*WHAT YOU HAVE TO DO*.
Your answer should hold only the lines from the one with "Viewport: 820px width, 399px" through the end of the listing below, each retyped exactly.

*DATASET ENTRIES*.
[Start of section]
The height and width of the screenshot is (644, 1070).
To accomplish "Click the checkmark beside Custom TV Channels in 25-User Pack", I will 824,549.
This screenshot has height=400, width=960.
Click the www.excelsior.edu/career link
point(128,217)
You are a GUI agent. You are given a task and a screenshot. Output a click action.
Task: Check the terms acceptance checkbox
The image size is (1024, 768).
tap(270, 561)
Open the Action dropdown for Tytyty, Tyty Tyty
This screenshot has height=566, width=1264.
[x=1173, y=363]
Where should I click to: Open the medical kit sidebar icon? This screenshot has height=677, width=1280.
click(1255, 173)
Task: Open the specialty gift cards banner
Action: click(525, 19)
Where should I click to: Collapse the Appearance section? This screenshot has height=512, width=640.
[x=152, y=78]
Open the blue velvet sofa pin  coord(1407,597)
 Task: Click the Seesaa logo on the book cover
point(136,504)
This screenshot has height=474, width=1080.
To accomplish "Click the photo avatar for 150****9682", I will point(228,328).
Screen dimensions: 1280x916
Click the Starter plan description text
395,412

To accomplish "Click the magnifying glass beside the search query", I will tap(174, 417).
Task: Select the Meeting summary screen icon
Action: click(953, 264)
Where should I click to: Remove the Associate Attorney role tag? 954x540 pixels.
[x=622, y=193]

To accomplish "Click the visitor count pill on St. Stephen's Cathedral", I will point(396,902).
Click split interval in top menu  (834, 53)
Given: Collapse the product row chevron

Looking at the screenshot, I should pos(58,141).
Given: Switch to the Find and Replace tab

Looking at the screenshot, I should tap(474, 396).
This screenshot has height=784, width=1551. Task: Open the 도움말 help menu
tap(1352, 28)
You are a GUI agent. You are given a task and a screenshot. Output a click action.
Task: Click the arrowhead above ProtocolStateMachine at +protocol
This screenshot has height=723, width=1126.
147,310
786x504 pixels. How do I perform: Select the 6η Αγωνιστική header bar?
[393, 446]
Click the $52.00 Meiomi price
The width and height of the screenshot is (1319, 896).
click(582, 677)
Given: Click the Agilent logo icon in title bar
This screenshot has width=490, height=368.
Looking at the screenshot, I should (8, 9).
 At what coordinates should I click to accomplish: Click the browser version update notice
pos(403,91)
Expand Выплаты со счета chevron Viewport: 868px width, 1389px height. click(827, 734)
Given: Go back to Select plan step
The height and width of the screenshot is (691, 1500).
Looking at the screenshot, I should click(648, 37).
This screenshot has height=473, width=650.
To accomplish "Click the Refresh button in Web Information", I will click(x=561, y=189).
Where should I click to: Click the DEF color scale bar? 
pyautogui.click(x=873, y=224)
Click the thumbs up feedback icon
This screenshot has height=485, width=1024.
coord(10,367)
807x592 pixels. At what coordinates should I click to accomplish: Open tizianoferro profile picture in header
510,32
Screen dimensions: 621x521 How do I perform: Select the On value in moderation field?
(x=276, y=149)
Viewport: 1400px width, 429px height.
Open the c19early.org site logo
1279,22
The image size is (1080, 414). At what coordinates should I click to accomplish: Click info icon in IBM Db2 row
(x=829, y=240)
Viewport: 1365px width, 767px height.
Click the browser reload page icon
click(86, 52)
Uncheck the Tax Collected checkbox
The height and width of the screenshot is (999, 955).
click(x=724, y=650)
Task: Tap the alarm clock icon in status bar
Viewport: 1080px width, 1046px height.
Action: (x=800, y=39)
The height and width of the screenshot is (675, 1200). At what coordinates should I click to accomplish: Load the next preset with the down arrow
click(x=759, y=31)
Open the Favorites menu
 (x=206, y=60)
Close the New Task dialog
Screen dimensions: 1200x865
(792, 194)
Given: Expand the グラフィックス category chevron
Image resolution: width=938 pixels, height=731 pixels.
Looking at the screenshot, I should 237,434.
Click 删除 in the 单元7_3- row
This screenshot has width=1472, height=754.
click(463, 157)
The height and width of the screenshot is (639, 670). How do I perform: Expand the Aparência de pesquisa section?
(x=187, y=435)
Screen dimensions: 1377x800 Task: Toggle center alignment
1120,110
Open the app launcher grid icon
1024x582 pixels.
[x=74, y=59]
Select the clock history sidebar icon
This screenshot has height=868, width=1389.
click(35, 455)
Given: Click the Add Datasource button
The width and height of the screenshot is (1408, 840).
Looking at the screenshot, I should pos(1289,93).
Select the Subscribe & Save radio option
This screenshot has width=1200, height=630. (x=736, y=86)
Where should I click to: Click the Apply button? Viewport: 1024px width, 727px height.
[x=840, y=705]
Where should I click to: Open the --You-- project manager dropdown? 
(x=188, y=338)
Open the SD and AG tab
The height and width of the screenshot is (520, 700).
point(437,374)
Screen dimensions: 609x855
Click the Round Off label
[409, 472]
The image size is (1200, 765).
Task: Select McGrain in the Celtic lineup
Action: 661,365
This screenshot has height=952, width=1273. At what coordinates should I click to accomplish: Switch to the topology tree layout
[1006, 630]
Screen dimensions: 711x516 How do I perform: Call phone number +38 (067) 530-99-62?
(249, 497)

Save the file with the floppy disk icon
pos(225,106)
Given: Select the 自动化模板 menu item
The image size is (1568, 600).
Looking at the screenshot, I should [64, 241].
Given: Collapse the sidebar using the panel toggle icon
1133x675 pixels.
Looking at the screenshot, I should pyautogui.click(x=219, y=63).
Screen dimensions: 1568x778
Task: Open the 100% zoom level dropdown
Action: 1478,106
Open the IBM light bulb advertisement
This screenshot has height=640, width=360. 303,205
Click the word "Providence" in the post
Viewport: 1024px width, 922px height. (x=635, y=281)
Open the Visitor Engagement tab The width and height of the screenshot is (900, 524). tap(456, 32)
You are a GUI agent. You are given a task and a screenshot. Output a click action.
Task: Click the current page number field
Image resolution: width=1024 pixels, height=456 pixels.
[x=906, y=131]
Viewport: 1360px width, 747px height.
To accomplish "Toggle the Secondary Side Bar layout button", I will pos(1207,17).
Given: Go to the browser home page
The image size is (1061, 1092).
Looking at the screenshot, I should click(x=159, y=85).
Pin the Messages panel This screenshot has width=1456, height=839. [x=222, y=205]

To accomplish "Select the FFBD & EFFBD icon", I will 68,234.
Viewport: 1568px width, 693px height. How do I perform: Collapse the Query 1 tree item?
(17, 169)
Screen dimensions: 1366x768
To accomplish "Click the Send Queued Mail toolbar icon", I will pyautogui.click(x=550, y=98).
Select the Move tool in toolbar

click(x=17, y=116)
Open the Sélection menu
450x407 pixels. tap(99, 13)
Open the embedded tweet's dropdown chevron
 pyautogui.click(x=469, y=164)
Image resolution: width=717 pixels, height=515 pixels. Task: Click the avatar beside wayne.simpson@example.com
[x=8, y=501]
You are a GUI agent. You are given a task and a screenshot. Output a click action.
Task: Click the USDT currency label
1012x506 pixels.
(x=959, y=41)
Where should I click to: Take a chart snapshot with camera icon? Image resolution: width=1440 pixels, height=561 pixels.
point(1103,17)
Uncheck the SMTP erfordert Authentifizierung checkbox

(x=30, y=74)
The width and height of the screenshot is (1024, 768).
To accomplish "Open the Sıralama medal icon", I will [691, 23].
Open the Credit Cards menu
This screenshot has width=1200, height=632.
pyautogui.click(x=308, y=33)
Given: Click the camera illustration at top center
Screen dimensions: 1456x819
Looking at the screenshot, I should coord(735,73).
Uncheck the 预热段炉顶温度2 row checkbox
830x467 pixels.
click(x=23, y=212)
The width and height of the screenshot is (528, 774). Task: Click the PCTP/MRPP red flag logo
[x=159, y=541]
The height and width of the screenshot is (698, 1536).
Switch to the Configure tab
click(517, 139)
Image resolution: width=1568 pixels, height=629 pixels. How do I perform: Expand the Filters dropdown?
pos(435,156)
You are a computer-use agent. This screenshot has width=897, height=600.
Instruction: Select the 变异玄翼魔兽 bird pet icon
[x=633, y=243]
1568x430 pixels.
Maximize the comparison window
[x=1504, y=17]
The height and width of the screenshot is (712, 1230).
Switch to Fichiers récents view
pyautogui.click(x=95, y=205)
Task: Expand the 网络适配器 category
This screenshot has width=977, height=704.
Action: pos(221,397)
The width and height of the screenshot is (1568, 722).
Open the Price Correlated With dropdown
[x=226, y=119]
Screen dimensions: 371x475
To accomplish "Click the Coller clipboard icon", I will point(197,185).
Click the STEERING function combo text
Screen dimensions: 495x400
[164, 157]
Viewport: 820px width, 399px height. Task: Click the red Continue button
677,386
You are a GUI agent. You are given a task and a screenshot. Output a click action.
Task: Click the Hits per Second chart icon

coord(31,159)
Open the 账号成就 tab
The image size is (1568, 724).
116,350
[End of section]
*RESULT OF THE EXERCISE*.
Viewport: 820px width, 399px height. Task: Click the red Continue button
677,386
You are a GUI agent. You are given a task and a screenshot. Output a click action.
Task: Click the Hits per Second chart icon

coord(31,159)
Open the 账号成就 tab
The image size is (1568, 724).
116,350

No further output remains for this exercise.